» **Задание**
Выведите без изменений строки материала: начните со строки, в которой есть "label: Privacy policy", и закончите строкой, в которой есть "770, 882, 776)". Обе граничные строки включаются.

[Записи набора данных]
+-------+

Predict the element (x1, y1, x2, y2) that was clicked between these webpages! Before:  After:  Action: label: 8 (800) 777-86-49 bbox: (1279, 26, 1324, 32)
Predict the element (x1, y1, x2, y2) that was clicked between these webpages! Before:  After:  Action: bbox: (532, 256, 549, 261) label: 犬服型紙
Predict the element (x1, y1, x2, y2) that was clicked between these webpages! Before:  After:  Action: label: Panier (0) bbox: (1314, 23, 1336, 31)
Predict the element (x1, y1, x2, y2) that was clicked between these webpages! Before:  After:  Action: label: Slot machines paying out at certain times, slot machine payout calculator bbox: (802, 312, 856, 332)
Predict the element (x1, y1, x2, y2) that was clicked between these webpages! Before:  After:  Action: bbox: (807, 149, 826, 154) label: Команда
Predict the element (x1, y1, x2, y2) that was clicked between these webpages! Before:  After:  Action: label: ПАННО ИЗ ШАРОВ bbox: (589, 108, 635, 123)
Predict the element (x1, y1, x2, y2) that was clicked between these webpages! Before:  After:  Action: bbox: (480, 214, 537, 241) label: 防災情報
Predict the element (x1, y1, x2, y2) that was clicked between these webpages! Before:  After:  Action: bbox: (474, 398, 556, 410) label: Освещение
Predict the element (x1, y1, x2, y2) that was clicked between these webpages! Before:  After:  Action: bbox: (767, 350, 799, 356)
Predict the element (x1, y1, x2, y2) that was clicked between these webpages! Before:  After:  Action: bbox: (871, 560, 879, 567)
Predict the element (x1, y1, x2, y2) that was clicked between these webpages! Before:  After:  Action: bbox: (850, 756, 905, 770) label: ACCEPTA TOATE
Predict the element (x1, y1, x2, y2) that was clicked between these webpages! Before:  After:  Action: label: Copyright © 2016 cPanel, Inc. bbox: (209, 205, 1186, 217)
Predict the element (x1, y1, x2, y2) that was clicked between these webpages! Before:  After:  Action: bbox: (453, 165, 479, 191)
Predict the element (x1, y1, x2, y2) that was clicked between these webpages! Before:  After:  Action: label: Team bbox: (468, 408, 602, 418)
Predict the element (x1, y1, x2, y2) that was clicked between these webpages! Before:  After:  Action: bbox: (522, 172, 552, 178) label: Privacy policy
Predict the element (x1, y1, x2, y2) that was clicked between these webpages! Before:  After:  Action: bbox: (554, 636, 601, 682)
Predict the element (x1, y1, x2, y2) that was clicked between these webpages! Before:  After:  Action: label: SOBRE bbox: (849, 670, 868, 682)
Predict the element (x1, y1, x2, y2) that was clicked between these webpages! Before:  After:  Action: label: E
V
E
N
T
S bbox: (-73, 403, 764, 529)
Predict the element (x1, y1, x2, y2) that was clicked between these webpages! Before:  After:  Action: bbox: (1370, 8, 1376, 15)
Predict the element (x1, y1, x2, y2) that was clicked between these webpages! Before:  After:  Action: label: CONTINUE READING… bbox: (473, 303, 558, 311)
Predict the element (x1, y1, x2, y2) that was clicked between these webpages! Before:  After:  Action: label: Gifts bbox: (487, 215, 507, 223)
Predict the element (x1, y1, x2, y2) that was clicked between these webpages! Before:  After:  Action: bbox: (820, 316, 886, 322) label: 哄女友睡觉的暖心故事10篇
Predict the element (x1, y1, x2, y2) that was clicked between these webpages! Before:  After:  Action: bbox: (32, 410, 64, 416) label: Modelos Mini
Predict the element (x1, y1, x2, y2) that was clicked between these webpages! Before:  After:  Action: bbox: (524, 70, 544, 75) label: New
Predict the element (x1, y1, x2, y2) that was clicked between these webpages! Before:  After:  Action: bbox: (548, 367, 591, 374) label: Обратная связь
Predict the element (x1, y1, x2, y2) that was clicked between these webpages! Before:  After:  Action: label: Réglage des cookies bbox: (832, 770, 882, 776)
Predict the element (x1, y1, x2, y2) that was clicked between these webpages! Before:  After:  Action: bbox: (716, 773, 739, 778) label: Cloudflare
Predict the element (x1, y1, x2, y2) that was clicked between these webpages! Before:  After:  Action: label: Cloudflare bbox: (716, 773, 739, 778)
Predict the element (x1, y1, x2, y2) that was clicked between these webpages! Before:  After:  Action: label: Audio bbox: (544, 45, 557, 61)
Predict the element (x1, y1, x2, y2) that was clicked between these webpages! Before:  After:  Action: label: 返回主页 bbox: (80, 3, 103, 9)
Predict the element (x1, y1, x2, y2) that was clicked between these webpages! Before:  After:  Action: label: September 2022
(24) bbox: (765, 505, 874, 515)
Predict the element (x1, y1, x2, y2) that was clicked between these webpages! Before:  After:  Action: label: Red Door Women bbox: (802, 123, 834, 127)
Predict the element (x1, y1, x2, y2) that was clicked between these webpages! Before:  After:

+-------+

» **Результат**
Predict the element (x1, y1, x2, y2) that was clicked between these webpages! Before:  After:  Action: bbox: (522, 172, 552, 178) label: Privacy policy
Predict the element (x1, y1, x2, y2) that was clicked between these webpages! Before:  After:  Action: bbox: (554, 636, 601, 682)
Predict the element (x1, y1, x2, y2) that was clicked between these webpages! Before:  After:  Action: label: SOBRE bbox: (849, 670, 868, 682)
Predict the element (x1, y1, x2, y2) that was clicked between these webpages! Before:  After:  Action: label: E
V
E
N
T
S bbox: (-73, 403, 764, 529)
Predict the element (x1, y1, x2, y2) that was clicked between these webpages! Before:  After:  Action: bbox: (1370, 8, 1376, 15)
Predict the element (x1, y1, x2, y2) that was clicked between these webpages! Before:  After:  Action: label: CONTINUE READING… bbox: (473, 303, 558, 311)
Predict the element (x1, y1, x2, y2) that was clicked between these webpages! Before:  After:  Action: label: Gifts bbox: (487, 215, 507, 223)
Predict the element (x1, y1, x2, y2) that was clicked between these webpages! Before:  After:  Action: bbox: (820, 316, 886, 322) label: 哄女友睡觉的暖心故事10篇
Predict the element (x1, y1, x2, y2) that was clicked between these webpages! Before:  After:  Action: bbox: (32, 410, 64, 416) label: Modelos Mini
Predict the element (x1, y1, x2, y2) that was clicked between these webpages! Before:  After:  Action: bbox: (524, 70, 544, 75) label: New
Predict the element (x1, y1, x2, y2) that was clicked between these webpages! Before:  After:  Action: bbox: (548, 367, 591, 374) label: Обратная связь
Predict the element (x1, y1, x2, y2) that was clicked between these webpages! Before:  After:  Action: label: Réglage des cookies bbox: (832, 770, 882, 776)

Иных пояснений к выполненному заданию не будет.